This may not be a question you've asked yourself, but as Ethan got older, we struggled a bit with this. I felt like I sat on the fence: The idea of Santa Claus is so magical, exciting and fun but it also seemed to distract from the true reason of the season. I wasn't so comfortable with telling the tale and having my children wait in anticipation of Santa Claus on Christmas Eve, but I also didn't want to have the one kid who "spoiled" Christmas for all the other preschoolers!! :)
As we approached the Christmas when Ethan was 2, I read the story of the evolution of Santa Claus. I was surprised to learn that it derived from the true tale of a Christ loving man by the name of Nicholas. His love for the needy is inspirational. He demonstrated the gift of mercy as he cared for the poor.

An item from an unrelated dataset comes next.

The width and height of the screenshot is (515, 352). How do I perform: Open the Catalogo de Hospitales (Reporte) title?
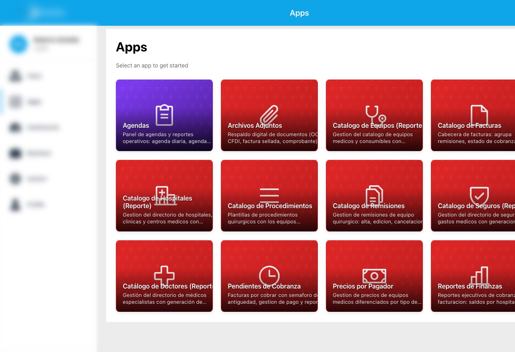[x=157, y=202]
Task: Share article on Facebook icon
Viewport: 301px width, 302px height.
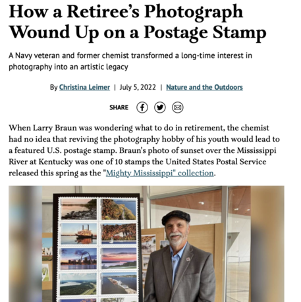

I couldn't remember ever learning this. He died in 343 AD and his good deeds made known and people began to celebrate St. Nicholas Day. Over time, with the change and corruption of leaders his saint title was altered and he became known as Father Christmas in much of the world. There is much more to the story of how this real man came to be a chubby, red suited gift giver. I think every family needs to decide how to celebrate Christmas.
With the help of Martha Zimmerman in her book Celebrating the Christian Year, we began celebrating "Sinterklass" like they do in Holland. The beauty of celebrating a holiday like this is that you can choose your day. We aim to have it around Dec. 6, but coordinate it with our tree and Christmas decorating. (We also do it on a weekend so Tim won't have to rush out to work). We read the book The Story of St. Nicolas: More Than Reindeer and a Red Suit. This is a great book with beautiful illustrations. It explains so sweetly the story of Nicholas and how today we can celebrate HIM in Santa Claus--so you can tell your kids he is real and they won't spoil anyone else's family celebrations! :) That night the kids put their shoes out because Nicholas would throw money and food through open windows. Some was always caught in the shoes and socks that were put there to dry.